## [WORK INSTRUCTION]
Output all the data exactly.

Stored records
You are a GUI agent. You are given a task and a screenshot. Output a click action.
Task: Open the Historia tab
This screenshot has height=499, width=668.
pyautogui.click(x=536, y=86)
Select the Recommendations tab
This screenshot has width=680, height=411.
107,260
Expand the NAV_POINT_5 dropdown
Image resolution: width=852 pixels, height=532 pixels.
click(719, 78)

## [ANSWER SECTION]
You are a GUI agent. You are given a task and a screenshot. Output a click action.
Task: Open the Historia tab
This screenshot has height=499, width=668.
pyautogui.click(x=536, y=86)
Select the Recommendations tab
This screenshot has width=680, height=411.
107,260
Expand the NAV_POINT_5 dropdown
Image resolution: width=852 pixels, height=532 pixels.
click(719, 78)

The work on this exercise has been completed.